(September 19, 2000) The WTO Appellate Body upheld a dispute resolution panel decision that the section of the Canadian Patent Act which provides for a term of 17 years from the date of issuance violates Canada's obligations under the TRIPS Agreement.
The World Trade Organization (WTO) Agreement on Trade-Related Aspects of Intellectual Property Rights (TRIPS) Agreement provides for patents terms of 20 years from the date of filing. However, the Canadian Patent Act provides that the term of patents based on applications filed before October 1, 1989, is 17 years from the date that the patent is issued.
The U.S. complained to the WTO. On May 5, 2000 a dispute resolution panel agreed with the U.S. Canada appealed. On September 18 the WTO Appellate Body affirmed the decision of the dispute resolution panel.
"The merits of this dispute have long been clear: Canada must provide 20 years of patent protection, as required by the TRIPS Agreement," said USTR Charlene Barshefsky in a press release. "We expect Canada to comply promptly and fully with this ruling."
The Canadian Patent Act provides for terms of 20 years from the date of application for patents issued since 1989. However, for patents issued before November 1, 1989, the term is only 17 years from the date of issuance of the patent. These are sometimes referred to as "Old Act" patents.
Article 33 of the TRIPS Agreement states that "The term of protection available shall not end before the expiration of a period of twenty years counted from the filing date."
The Canadian patent office estimates that when the TRIPS agreement took effect in Canada in 1996 there were 236,431 Old Act patents. Of these, 142,494 had terms that would not, assuming that annual maintenance fees were paid, expire until, or until well after, the expiration of the 20-year period. Conversely, 93,937 of the Old Act patents then in existence had terms that would, assuming the payment of annual maintenance fees, expire in less than the 20 year period measured from their application dates.

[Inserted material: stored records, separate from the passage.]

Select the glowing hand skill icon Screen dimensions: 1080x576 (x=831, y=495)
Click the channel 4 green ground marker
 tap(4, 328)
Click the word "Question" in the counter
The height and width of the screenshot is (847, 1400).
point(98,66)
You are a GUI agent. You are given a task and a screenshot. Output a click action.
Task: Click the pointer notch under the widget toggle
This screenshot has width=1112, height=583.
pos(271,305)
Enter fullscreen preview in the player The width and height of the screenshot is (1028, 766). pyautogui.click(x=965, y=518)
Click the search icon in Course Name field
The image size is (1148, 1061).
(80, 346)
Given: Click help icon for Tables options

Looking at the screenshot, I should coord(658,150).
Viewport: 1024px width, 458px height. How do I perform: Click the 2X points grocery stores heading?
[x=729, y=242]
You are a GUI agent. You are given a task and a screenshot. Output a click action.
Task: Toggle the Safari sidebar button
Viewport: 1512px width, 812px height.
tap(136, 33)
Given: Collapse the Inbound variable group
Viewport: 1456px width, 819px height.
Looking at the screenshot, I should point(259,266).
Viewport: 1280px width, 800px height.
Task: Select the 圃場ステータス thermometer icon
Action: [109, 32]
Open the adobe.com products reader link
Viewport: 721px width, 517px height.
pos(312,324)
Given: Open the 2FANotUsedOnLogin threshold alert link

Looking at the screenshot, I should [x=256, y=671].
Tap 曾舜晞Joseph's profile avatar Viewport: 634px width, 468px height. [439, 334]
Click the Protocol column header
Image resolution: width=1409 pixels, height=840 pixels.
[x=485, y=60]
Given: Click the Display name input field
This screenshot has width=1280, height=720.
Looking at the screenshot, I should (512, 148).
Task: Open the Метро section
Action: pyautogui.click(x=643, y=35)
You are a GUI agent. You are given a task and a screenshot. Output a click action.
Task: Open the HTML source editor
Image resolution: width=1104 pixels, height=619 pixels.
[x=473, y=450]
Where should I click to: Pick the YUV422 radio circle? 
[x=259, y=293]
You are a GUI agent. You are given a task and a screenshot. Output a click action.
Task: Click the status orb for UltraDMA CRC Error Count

The U.S. challenged Section 45 of Canada's Patent Act on the basis that the patent protection term of 17 years from the date of grant for those patent applications that were filed before October 1989 often ends before 20 years from the date of filing. The U.S. argued that pursuant to Articles 33 and 70.2 of the TRIPS Agreement, Canada is required to make available a term of protection that does not end before 20 years from the date of filing to all inventions which enjoyed patent protection on January 1, 1996, including those protected by Old Act.
Canada argued that its Patent Act is equivalent or superior to, and is consistent and in conformity with, the term of patent protection described by Article 33. It also argued that the TRIPS Agreement is not retroactive to patents issued prior to January 1, 1996.
The Dispute Resolution Panel agreed with the U.S. position, that Article 33 does apply retroactively to Canada's "Old Act" patents, and that Canada's patent term for these "Old Act" patents violates Article 33. Consequently, the Panel required Canada to bring its patent term for "Old Act" patents into conformity with the TRIPS Agreement.
On September 18, 2000 the Appellate Body upheld the Panel both as to the retroactive application of the TRIPS Agreement, and as to the term length.
The Appellate Body was comprised of Julio Lacarte-Muró, James Bacchus, and A.V. Ganesan.